— Activity —
Your copy should match the records exactly, apart from the pictures, which stay out.

(Screenshot grounding data)
■ ■ ■ ■

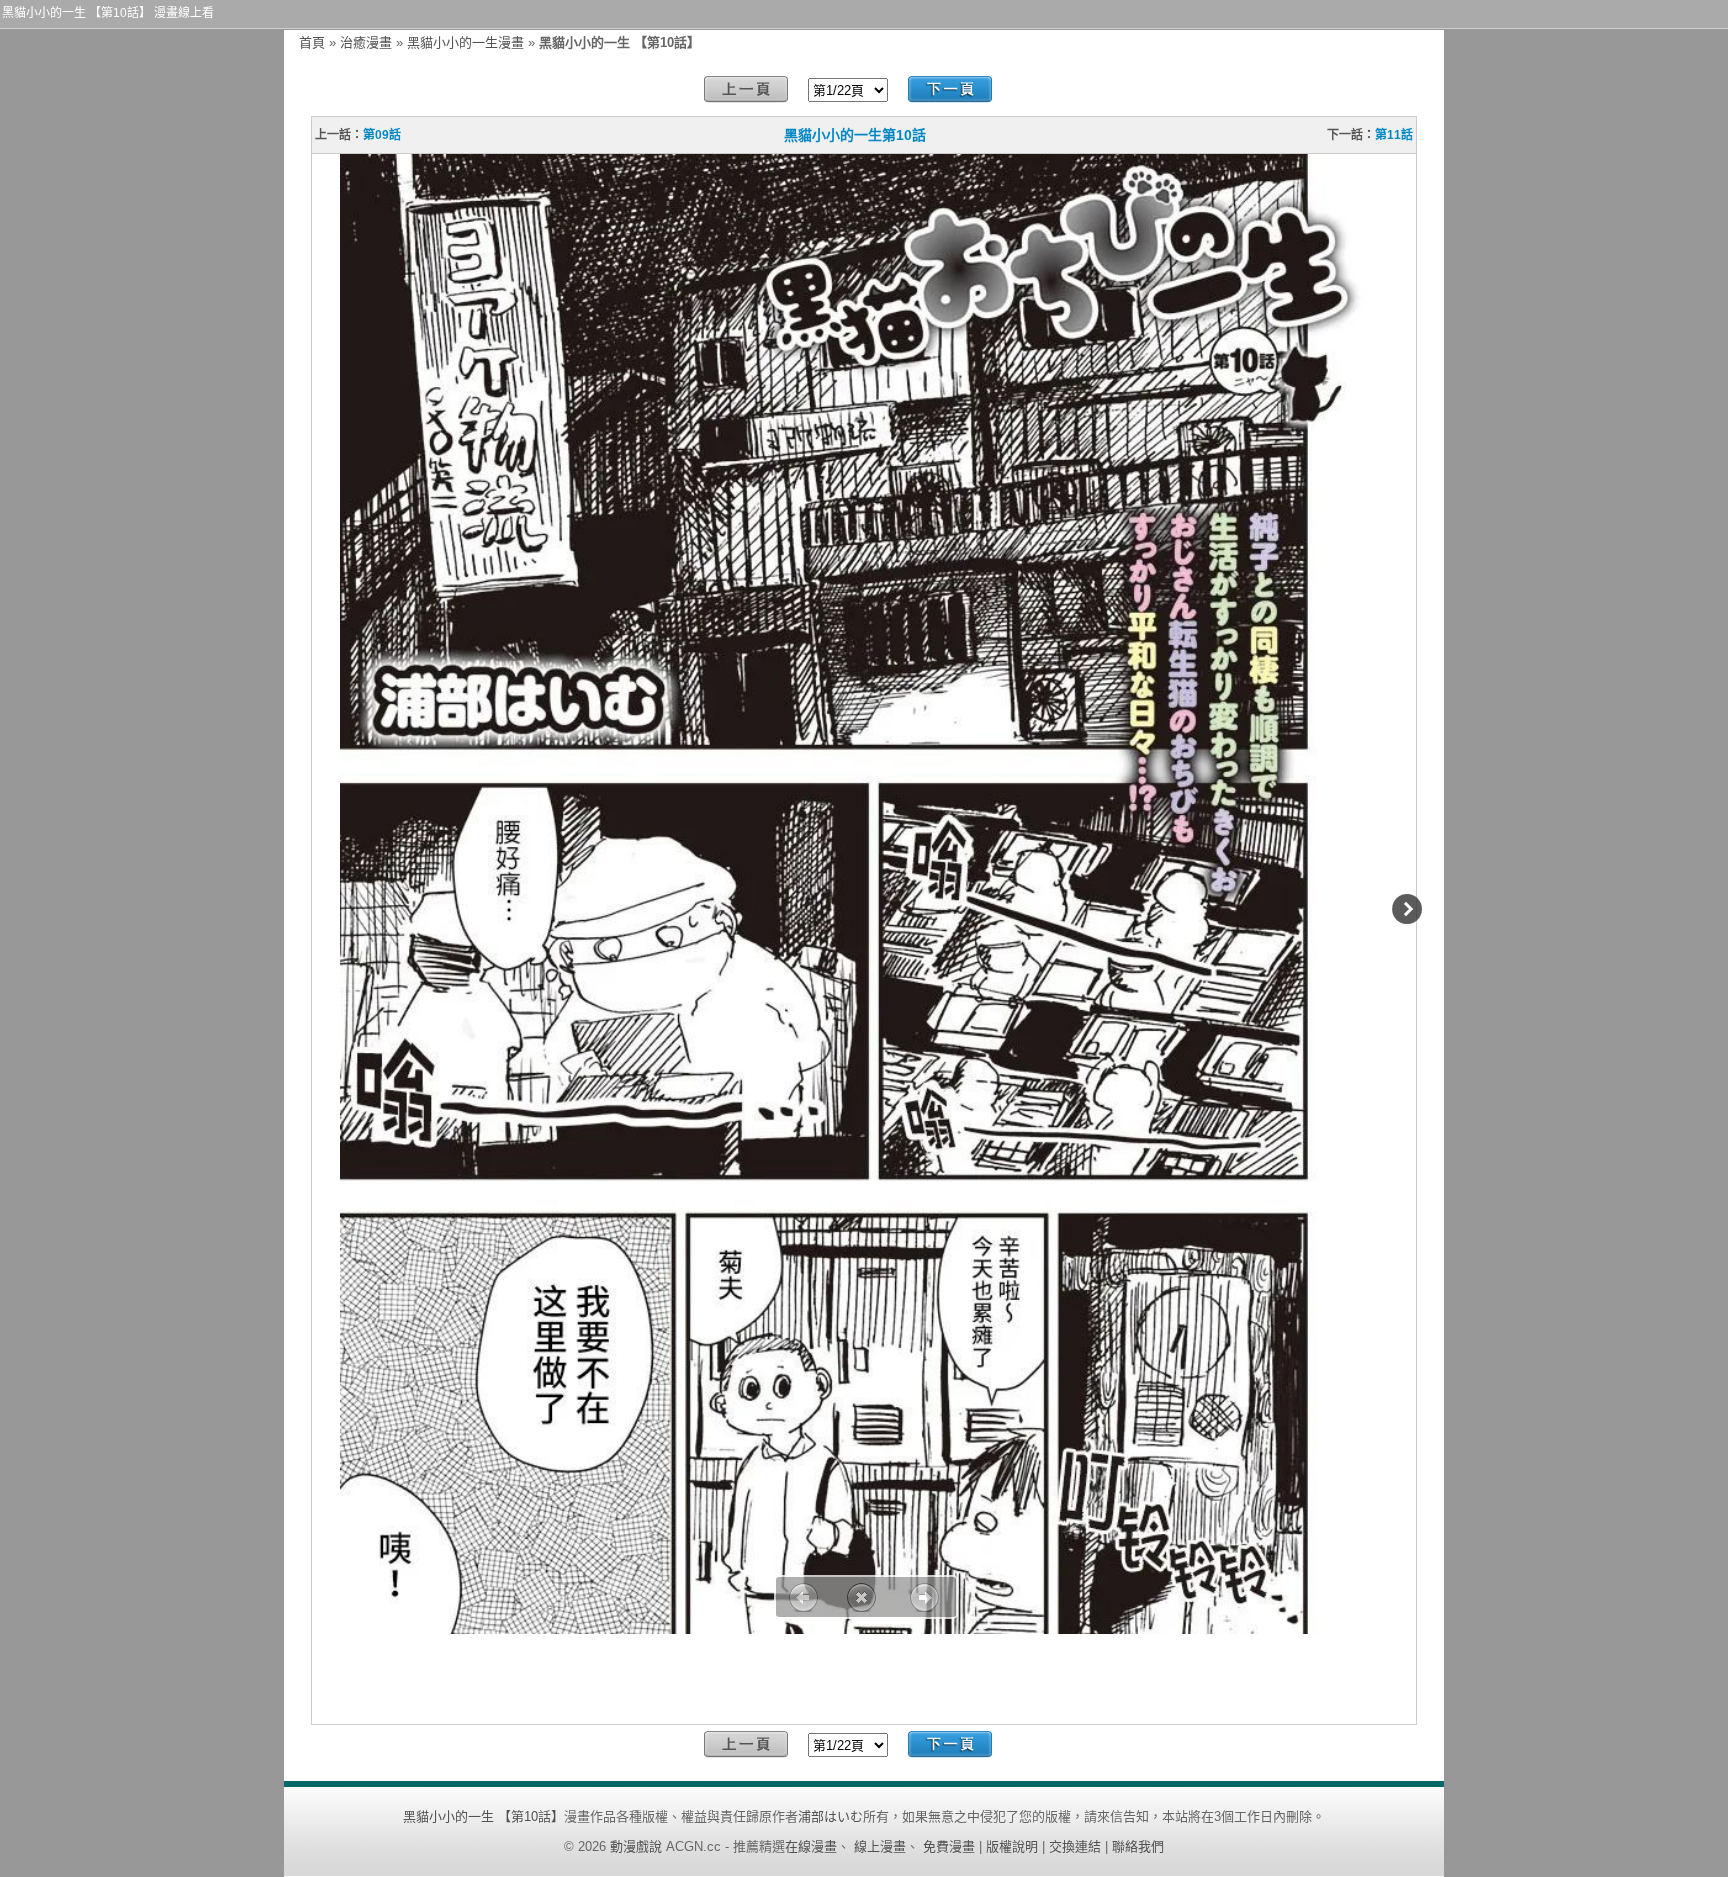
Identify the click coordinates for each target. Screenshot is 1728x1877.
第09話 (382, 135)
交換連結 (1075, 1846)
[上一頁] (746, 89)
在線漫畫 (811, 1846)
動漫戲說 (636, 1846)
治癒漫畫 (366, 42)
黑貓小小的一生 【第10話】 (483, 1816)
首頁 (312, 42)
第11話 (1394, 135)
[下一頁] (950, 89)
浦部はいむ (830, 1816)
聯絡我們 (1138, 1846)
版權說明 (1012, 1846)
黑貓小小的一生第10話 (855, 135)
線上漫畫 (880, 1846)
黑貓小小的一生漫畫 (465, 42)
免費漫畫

■ ■ ■ ■

— Exercise result —
Identify the click coordinates for each target. Screenshot is 1728x1877.
第09話 (382, 135)
交換連結 (1075, 1846)
[上一頁] (746, 89)
在線漫畫 (811, 1846)
動漫戲說 (636, 1846)
治癒漫畫 (366, 42)
黑貓小小的一生 【第10話】 (483, 1816)
首頁 (312, 42)
第11話 (1394, 135)
[下一頁] (950, 89)
浦部はいむ (830, 1816)
聯絡我們 (1138, 1846)
版權說明 (1012, 1846)
黑貓小小的一生第10話 (855, 135)
線上漫畫 (880, 1846)
黑貓小小的一生漫畫 (465, 42)
免費漫畫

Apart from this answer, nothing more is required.